Retrouvailles

Les deux pays sont loin d’avoir réglé tous leurs différends, mais le temps de l’affrontement est apparemment révolu.

Publié le 25 mars 2003 Lecture : 3 minutes.

Après quinze mois de brouille diplomatique, une longue bataille de communiqués et une courte « guerre » autour de l’îlot Leïla, l’heure est à la réconciliation entre le Maroc et l’Espagne. Il n’est désormais plus question que de « renouveau », de « confiance retrouvée » et de « respect mutuel », pour reprendre quelques-uns des termes utilisés par l’ambassadeur espagnol Fernando Arias-Salgado, lors d’une cérémonie organisée, le 2 février, à l’occasion de son retour à Rabat. Le même jour, Abdesalam Baraka, l’ambassadeur marocain, regagnait son poste à Madrid.
Son brusque rappel, le 28 octobre 2001, avait en quelque sorte officialisé la crise provoquée entre les deux pays par le non-renouvellement de leurs accords de pêche. Quinze mois plus tard, c’est la décision, annoncée par Mohammed VI en personne, d’ouvrir les eaux territoriales marocaines aux chalutiers galiciens victimes de la marée noire du pétrolier Prestige qui a donné le signal du dégel.
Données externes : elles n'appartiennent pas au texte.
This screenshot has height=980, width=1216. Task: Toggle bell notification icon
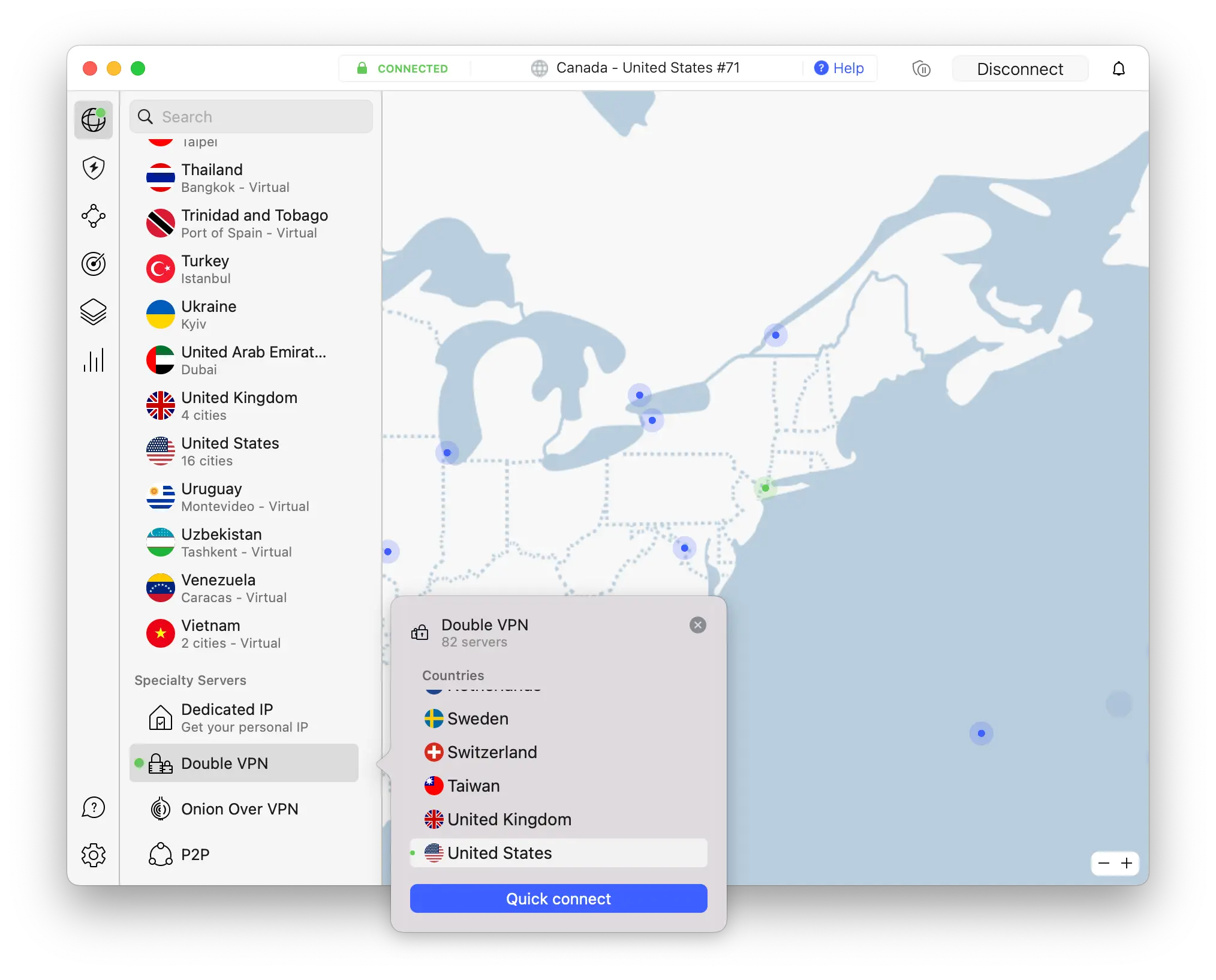click(1118, 68)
Depuis, Mohamed Benaïssa et Ana Palacio, les deux ministres des Affaires étrangères, se sont rencontrés à plusieurs reprises. Un calendrier a été établi, des groupes de travail et des commissions techniques ont été mises en place. On parle même d’un retour, définitif cette fois, des pêcheurs espagnols dans les eaux territoriales marocaines, grâce à la création de sociétés mixtes qui leur permettraient d’acquérir 50 % du capital des sociétés établies dans le royaume.
Pourtant, les nombreux contentieux qui sont à l’origine de la querelle n’ont pas disparu comme par enchantement. Et surtout pas le plus sensible d’entre eux : le dossier du Sahara occidental. En tant que membre non permanent du Conseil de sécurité des Nations unies (depuis le 1er janvier), l’Espagne sera appelée à se prononcer à nouveau sur les propositions de James Baker, l’envoyé spécial de Kofi Annan dans la région, dont la mission a été prolongée jusqu’au 31 mars. Plutôt favorable aux thèses marocaines, le « plan Baker » n’avait pas, lors de sa publication, reçu l’appui de Madrid. Le réchauffement en cours entre les deux pays incitera-t-il les Espagnols à infléchir leur position ? On peut en douter, même si certains se prennent à espérer…
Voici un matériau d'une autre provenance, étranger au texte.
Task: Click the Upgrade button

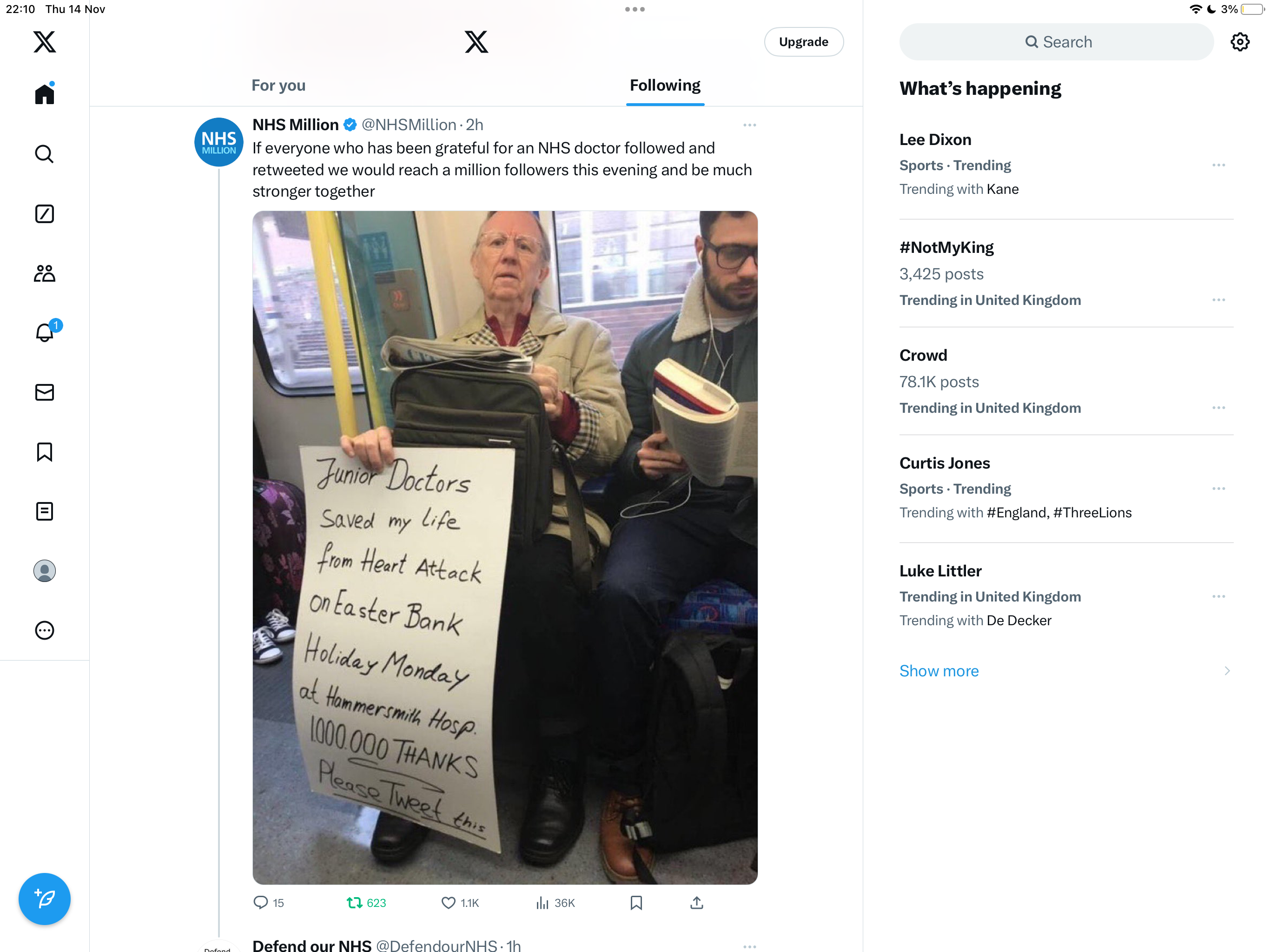Action: 804,42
Sur la question des enclaves espagnoles de Sebta et de Melilla, ou celle de la délimitation des frontières maritimes entre le continent et les îles Canaries, les points de vue n’ont pas évolué. En fait, seul le dossier de l’immigration clandestine a permis un rapprochement des points de vue. Les Espagnols reconnaissent volontiers que le Maroc a sensiblement amélioré le contrôle de ses côtes. Les deux pays s’emploient désormais à renforcer la lutte contre l’immigration illégale et à mettre en place les commissions techniques pour l’application de l’accord sur la régulation des flux migratoires.
À défaut d’un réel rapprochement sur les questions politiques, les deux parties ont été contraintes de faire preuve de pragmatisme, notamment dans le domaine économique. De ce point de vue, l’action discrète et efficace du Premier ministre Driss Jettou a indiscutablement séduit les Espagnols, qui ont apprécié que, lors de son discours d’investiture devant la Chambre des représentants, le 21 novembre, il se soit gardé de faire allusion au contentieux bilatéral. À peine installé à la primature, il a exhumé des cartons un projet d’accord entre Endesa (une entreprise espagnole d’électricité), l’allemand Siemens et l’ONE marocain, en vue de la construction d’une centrale thermique près de Tanger. Cet accord a été conclu dès le 19 décembre. Le lendemain, il a accordé une interview au quotidien El País pour rappeler son intention de renouer le dialogue au plus vite. Un mois plus tard, au cours d’une réunion de chefs d’entreprise des deux rives, il a invité ses interlocuteurs à investir dans son pays…
Car Driss Jettou caresse un projet ambitieux : obtenir pour le Maroc un statut comparable à celui dont bénéficient les membres de l’Espace économique européen (Norvège, Suisse, Islande et Liechtenstein), mais adapté aux réalités d’une économie en développement. Dans cette perspective, il sait qu’il a besoin du parrainage de ses deux voisins du Nord : la France et l’Espagne.